Stored data entries:
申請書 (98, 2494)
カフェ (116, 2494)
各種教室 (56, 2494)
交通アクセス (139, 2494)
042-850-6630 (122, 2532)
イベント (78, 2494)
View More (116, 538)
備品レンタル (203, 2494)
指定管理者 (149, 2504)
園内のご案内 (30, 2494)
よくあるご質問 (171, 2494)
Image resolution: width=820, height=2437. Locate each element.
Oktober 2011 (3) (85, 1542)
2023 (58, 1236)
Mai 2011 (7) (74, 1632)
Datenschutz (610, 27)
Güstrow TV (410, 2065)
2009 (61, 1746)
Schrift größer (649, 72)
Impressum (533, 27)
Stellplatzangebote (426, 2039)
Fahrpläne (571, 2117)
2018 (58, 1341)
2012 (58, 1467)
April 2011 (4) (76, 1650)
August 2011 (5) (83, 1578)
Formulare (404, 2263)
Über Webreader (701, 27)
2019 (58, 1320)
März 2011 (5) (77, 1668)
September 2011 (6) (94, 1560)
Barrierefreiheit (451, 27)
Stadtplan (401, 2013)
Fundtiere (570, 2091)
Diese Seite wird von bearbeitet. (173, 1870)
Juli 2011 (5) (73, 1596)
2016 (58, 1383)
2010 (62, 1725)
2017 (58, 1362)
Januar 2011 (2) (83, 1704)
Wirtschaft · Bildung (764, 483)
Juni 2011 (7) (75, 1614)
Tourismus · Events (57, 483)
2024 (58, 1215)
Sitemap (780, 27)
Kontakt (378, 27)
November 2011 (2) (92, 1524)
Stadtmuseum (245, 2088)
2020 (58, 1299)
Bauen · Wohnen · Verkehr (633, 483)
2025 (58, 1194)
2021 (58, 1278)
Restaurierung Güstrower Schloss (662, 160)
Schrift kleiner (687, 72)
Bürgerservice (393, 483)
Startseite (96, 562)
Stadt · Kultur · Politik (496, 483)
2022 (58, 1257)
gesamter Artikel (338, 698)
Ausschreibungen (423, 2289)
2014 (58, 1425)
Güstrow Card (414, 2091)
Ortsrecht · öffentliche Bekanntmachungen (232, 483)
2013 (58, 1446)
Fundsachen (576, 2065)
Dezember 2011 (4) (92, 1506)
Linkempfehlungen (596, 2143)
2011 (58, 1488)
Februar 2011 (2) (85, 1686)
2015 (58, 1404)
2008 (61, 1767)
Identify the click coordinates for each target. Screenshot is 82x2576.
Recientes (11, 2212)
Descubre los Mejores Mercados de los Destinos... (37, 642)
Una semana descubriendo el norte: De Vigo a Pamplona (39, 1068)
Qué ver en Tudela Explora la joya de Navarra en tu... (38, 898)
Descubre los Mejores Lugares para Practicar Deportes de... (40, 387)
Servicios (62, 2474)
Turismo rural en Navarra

### Exercise description
I'd like the lines above from the one with "gesamter Artikel (338, 698)" up to and including the one with "2008 (61, 1767)" copied exactly, with no other lines.

### Answer box
gesamter Artikel (338, 698)
Ausschreibungen (423, 2289)
2014 (58, 1425)
Güstrow Card (414, 2091)
Ortsrecht · öffentliche Bekanntmachungen (232, 483)
2013 (58, 1446)
Fundsachen (576, 2065)
Dezember 2011 (4) (92, 1506)
Linkempfehlungen (596, 2143)
2011 (58, 1488)
Februar 2011 (2) (85, 1686)
2015 (58, 1404)
2008 (61, 1767)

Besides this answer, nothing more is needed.